72679 ワード

MHAはこのような優雅な方法を提供し、業務0.5~2 sの時間を塞ぐだけで、この間、業務は読み取りと書き込みができない.
Candicate master読み
Monitor hostモニタクラスタグループ
# masterha_stop --conf=/etc/masterha/app1.cnf
#/usr/local/bin/masterha_master_switch --conf=/etc/masterha/app1.cnf --master_state=alive --new_master_host= --new_master_port=3306 --orig_master_is_new_slave --running_updates_limit=10000
--running_updates_Limitのデフォルトは1 sです.つまり、プライマリスレーブ遅延時間(Seconds_Behind_Master)またはmaster show processlistのdml操作が1 sより大きい場合、切り替えは実行されません.

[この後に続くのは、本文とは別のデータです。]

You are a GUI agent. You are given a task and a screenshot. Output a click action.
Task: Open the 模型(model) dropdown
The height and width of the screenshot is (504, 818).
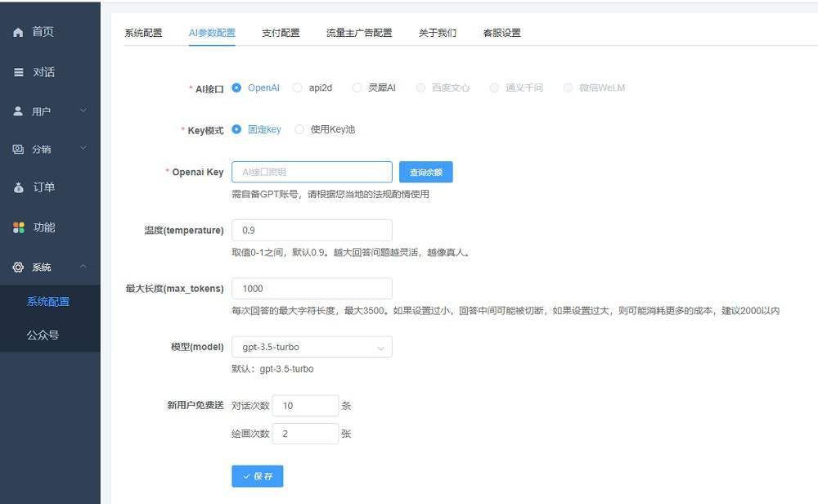point(312,346)
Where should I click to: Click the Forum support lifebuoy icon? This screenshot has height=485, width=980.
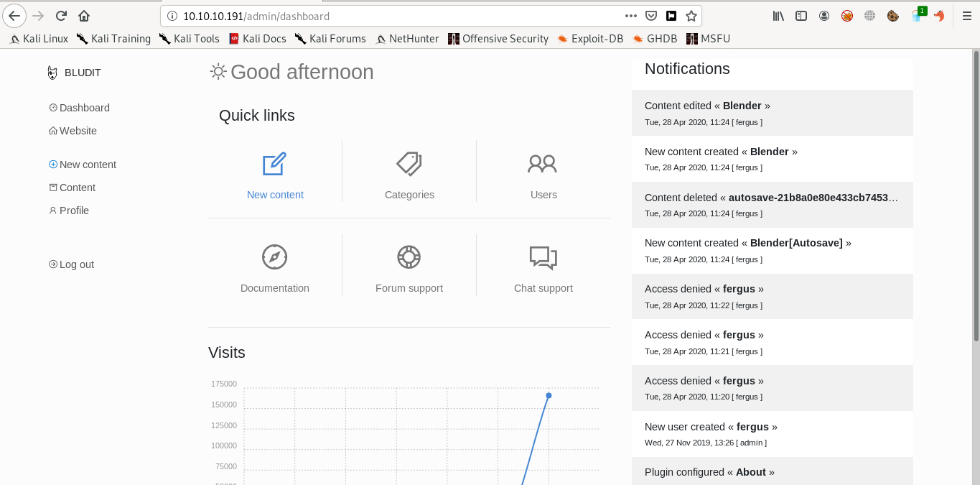[x=409, y=257]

Tue Apr 11 15:28:32 2017 - [info] MHA::MasterRotate version 0.56.
Tue Apr 11 15:28:32 2017 - [info] Starting online master switch..
Tue Apr 11 15:28:32 2017 - [info] 
Tue Apr 11 15:28:32 2017 - [info] * Phase 1: Configuration Check Phase..
Tue Apr 11 15:28:32 2017 - [info] 
Tue Apr 11 15:28:32 2017 - [warning] Global configuration file /etc/masterha_default.cnf not found. Skipping.
Tue Apr 11 15:28:32 2017 - [info] Reading application default configuration from /etc/masterha/app1.cnf..
Tue Apr 11 15:28:32 2017 - [info] Reading server configuration from /etc/masterha/app1.cnf..
Tue Apr 11 15:28:34 2017 - [info] GTID failover mode = 0
Tue Apr 11 15:28:34 2017 - [info] Current Alive Master:
Tue Apr 11 15:28:34 2017 - [info] Alive Slaves:
Tue Apr 11 15:28:34 2017 - [info]  Version=5.6.31-log (oldest major version between slaves) log
-bin:enabledTue Apr 11 15:28:34 2017 - [info]     Replicating from
Tue Apr 11 15:28:34 2017 - [info]     Primary candidate for the new Master (candidate_master is set)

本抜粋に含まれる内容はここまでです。